Ook AFM heeft hoger beroep ingesteld tegen deze uitspraken. Dit hoger beroep is geregistreerd onder nummer 13/503.

Partijen hebben ieder de gronden van het hoger beroep aangevuld en een reactie op elkaars hogerberoepschriften ingediend.

Het onderzoek ter zitting heeft plaatsgevonden op 20 maart 2014.

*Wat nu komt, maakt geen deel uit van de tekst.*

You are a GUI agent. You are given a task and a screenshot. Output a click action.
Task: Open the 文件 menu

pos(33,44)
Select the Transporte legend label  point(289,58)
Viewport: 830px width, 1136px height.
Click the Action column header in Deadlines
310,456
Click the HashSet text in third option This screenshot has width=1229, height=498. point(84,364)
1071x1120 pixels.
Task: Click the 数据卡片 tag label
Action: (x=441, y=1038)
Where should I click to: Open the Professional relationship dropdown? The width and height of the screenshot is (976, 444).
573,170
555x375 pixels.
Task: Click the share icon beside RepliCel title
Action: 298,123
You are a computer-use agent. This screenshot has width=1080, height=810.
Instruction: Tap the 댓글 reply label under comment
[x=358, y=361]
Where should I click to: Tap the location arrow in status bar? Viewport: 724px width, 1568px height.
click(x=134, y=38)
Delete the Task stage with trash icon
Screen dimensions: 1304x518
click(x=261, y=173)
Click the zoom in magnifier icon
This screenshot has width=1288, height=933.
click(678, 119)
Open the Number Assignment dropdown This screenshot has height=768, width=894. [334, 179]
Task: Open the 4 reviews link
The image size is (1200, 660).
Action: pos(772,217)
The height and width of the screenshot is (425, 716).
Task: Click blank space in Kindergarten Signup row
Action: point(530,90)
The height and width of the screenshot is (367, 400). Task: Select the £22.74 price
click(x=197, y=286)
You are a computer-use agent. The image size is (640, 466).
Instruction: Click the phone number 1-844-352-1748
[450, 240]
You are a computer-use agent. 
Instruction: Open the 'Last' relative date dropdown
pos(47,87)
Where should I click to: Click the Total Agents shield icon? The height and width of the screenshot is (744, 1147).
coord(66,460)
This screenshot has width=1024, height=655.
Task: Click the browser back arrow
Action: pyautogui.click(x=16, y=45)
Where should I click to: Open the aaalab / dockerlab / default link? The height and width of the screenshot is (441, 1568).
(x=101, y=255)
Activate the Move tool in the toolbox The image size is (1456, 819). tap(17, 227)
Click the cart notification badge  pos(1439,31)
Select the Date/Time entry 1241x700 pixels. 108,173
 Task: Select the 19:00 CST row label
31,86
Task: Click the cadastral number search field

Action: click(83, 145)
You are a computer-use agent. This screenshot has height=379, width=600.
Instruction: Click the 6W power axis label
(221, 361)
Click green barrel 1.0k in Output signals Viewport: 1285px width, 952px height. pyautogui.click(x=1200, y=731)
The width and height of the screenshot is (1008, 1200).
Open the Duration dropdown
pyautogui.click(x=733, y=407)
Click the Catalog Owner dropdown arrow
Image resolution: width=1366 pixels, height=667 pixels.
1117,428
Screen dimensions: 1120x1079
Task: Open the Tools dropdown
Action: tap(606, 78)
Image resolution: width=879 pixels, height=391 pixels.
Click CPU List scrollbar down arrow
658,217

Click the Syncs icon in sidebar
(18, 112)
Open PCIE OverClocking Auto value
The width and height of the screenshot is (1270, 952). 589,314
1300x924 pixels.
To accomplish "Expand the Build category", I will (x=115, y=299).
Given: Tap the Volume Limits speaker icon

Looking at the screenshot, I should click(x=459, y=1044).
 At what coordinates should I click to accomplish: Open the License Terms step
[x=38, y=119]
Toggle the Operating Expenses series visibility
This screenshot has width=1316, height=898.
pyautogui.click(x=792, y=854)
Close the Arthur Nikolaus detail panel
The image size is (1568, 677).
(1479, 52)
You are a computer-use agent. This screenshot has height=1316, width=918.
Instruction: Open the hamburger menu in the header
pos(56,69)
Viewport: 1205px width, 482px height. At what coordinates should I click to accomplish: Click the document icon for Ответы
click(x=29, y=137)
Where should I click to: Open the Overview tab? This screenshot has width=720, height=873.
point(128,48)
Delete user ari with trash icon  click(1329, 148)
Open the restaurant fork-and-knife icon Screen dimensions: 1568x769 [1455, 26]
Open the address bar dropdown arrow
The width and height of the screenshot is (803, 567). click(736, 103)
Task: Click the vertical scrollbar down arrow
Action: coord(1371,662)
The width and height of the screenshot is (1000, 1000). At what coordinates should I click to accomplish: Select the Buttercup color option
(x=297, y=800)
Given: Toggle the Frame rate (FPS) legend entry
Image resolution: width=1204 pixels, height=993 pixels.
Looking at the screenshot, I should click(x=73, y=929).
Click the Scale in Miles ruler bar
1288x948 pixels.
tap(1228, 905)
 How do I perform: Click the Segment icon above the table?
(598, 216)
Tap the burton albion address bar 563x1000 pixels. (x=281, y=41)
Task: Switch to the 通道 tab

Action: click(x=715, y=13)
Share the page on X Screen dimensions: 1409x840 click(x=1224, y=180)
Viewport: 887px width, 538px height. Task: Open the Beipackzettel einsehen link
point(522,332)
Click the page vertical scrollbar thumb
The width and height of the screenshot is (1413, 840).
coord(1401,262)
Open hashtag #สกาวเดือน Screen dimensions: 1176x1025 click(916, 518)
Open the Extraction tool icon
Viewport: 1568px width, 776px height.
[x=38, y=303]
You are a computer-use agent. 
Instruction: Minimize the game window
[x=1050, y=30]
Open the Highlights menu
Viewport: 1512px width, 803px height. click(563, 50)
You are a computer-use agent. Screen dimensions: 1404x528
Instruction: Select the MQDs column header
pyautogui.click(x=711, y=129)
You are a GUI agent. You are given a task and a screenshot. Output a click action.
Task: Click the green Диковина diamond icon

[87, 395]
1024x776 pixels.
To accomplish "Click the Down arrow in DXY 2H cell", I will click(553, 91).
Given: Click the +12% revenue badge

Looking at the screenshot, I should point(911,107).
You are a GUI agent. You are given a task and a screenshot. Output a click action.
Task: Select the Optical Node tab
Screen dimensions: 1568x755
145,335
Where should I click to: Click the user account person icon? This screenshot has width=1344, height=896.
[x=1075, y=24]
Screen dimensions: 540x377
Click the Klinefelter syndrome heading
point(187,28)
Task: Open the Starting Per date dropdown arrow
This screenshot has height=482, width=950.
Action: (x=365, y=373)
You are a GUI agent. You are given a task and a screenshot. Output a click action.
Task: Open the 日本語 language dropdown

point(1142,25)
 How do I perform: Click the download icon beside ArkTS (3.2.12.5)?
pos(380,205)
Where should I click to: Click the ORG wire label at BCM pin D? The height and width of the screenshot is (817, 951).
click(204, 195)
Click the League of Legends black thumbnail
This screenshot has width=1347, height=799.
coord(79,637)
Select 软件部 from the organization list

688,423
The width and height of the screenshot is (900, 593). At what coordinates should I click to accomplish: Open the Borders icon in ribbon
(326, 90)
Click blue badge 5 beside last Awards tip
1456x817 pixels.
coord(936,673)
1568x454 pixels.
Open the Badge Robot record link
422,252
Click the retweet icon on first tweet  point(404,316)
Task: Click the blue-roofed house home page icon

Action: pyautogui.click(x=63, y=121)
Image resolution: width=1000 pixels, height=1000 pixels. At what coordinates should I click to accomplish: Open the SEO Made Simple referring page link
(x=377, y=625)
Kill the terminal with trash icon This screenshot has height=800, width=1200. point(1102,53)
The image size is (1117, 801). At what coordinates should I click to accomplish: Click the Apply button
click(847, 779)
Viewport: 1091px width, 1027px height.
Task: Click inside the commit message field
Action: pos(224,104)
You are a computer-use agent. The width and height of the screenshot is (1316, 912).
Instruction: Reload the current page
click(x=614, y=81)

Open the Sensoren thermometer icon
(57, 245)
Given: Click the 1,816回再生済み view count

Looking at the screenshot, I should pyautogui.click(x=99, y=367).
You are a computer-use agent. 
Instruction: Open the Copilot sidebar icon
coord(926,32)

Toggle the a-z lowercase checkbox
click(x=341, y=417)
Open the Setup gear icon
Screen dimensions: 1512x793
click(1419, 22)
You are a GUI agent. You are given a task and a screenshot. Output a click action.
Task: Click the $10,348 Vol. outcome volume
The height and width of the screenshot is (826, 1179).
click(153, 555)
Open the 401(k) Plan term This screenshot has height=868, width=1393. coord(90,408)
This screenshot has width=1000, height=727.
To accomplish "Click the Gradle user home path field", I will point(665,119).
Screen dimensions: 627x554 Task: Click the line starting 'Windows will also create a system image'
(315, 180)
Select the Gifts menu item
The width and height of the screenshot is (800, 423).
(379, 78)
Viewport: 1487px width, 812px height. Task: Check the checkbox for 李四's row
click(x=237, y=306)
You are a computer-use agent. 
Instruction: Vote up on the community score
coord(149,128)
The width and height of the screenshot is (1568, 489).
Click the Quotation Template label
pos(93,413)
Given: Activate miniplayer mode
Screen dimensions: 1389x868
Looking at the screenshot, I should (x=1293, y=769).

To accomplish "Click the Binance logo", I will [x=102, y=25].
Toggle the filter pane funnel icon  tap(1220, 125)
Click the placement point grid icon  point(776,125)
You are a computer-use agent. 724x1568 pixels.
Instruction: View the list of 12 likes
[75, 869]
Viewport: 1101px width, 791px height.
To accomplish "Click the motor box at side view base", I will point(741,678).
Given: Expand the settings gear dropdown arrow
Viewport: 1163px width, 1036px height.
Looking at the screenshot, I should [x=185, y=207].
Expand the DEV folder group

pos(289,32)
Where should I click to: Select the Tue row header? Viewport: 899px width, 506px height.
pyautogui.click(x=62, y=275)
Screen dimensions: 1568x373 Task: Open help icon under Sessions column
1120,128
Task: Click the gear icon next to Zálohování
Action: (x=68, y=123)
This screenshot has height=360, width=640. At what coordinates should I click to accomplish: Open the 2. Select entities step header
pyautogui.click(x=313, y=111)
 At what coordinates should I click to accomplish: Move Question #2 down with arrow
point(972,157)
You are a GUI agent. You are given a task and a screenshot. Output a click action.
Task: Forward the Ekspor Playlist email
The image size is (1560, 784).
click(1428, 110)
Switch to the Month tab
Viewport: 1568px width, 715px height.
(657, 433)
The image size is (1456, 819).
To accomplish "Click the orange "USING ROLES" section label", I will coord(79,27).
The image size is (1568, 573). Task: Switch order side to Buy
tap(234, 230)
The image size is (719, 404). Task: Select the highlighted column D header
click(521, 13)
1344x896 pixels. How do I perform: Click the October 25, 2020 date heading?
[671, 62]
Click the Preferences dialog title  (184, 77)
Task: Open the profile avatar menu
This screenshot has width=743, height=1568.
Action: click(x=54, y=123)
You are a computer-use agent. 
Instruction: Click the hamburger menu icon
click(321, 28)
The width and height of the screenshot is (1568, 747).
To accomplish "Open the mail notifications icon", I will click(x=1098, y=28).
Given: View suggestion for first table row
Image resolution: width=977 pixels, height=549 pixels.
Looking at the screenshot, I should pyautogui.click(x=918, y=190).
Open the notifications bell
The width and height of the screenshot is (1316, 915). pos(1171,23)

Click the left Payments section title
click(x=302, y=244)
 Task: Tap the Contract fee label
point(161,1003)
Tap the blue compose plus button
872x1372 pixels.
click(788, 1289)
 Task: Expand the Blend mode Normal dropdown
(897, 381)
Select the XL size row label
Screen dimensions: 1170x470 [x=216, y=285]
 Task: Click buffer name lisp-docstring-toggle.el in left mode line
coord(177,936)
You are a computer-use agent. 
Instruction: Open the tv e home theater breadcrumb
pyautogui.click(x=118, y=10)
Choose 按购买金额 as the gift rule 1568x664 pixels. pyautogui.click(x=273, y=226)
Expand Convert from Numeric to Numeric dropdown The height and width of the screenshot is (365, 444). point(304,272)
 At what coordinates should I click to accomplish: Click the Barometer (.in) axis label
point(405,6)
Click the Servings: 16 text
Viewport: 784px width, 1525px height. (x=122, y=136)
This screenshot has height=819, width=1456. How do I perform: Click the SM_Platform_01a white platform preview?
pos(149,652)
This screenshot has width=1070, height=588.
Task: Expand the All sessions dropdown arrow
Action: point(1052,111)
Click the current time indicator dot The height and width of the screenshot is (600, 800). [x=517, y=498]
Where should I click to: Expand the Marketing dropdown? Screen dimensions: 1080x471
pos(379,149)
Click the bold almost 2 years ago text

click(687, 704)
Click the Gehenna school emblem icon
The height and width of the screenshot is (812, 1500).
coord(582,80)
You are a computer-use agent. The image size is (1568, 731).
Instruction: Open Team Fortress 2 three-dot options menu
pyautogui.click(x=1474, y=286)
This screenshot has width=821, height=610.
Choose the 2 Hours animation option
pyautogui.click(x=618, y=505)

[naam 1] heeft zich laten vertegenwoordigen door haar gemachtigde en door M. Gorskamp. AFM heeft zich laten vertegenwoordigen door haar gemachtigden en door mr. R. Meijer.

Grondslag van het geschil

1.1

Voor een uitgebreide weergave van het verloop van de procedure, het wettelijk kader en de in dit geding van belang zijnde feiten en omstandigheden, voor zover niet bestreden, wordt verwezen naar de aangevallen uitspraken. Het College volstaat met het volgende.

1.2

[naam 1] heeft op een aantal data in april/mei 2010 reclameboodschappen voor

een van haar financiële producten, de “[naam 2] obligatie”, op de televisie uitgezonden. AFM is tot de conclusie gekomen dat [naam 1] daarmee artikel 4:19, tweede lid, van de Wet op het financieel toezicht (Wft) heeft overtreden, omdat in het reclamespotje is nagelaten de specifieke risico’s te vermelden die aan dit product zijn verbonden. Dit heeft geleid tot het besluit van AFM van 12 september 2011 (het primaire besluit) tot oplegging van een bestuurlijke boete van € 62.500,--. AFM heeft daarbij voorts besloten tot vroegtijdige openbaarmaking van het boetebesluit (publicatie in de zin van artikel 1:97 Wft) en aangekondigd dat zij voornemens is om het boetebesluit openbaar te maken zodra dat rechtens onaantastbaar zal zijn geworden (publicatie in de zin van artikel 1:98 Wft).

1.3

Tegen het primaire besluit heeft [naam 1] bezwaar gemaakt. AFM heeft bij besluit van 5 maart 2012, aangevuld bij besluit van 17 april 2012 (de bestreden besluiten) het bezwaar ongegrond verklaard en het primaire besluit gehandhaafd.

1.4

[naam 1] heeft tegen de bestreden besluiten beroep bij de rechtbank ingesteld.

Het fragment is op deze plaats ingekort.